Anyway, when I saw this little notebook with a tree on the front made from the words "for life", I thought it was a sign that it was made for me. Since then, the binge eating work fell by the way (resting, not forgotten), but though the book was a little bulky to carry around, I kept it for moments when I wanted to jot down ideas for a project, or for to do lists, and shopping lists and whatever.
I got up late and ate breakfast late. I started getting ready to come shopping about 11:45 but had a few things to fit in first and remembered only at the last minute, again, about lunch. I grabbed exactly the same things as yesterday, and figured there'd be a moment sometime when I could eat them. I'm so glad I did.

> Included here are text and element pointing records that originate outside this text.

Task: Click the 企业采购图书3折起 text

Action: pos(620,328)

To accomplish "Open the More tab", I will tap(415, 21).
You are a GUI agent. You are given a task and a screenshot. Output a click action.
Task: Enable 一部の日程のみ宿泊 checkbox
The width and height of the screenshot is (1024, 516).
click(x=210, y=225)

It turned out that not only was there the normal issue of being hungry and wanting some food and most of the options being bad ones, but today was worse. I used to spend a lot of time in the city when I was younger. I worked there for 7 years, and before that I constantly walked through it to change buses. It looks a lot different now, and most of the store names have changed. But then we walking down Hay St. It was after 2:00 and I was getting really hungry and right there, was The Forum coffee shop - still there after all this time. It was back in the days when a coffee shop was run like a little a la carte restaurant that I'd go in there, latest novel in hand and sit in an old fashioned booth, snug as a bug in a rug, and read, and order and read and eat. No need to queue or give anyone my name or carry a stick with a number on it, just snuggle down, read and be brought yummy food. And the thing is. I used to eat some nice sandwiches there, but I also used to eat the most wonderful torte. Continental torte they called it. Layers of sponge and custard and cream and a pastry base with profiteroles on the edges. Oh my how it called out to me!!! I was really wanting it but I was also really alarmed thinking, "But but but I am not - I do not want - I do not want to have that life."
I really do not want the life where I eat what I feel like, and that controls everything else about me, and cripples my body.
At any rate, we went passed the coffee shop, we ended up in a food hall and I sat at a table writing, waiting for the girls to bring back their unappetising food. I did dip my carrot in my daughter's gravy for a joke (it was a good joke in context of the conversation), and it tasted pretty good! So I did it some more. That tinned tuna sandwich tasted as wonderful as anything I could have bought there. I was really happy with it. The writing helped too. It quickly helped me calm down and feel less frantic about eating, and less interested in the multitude of food on offer around me.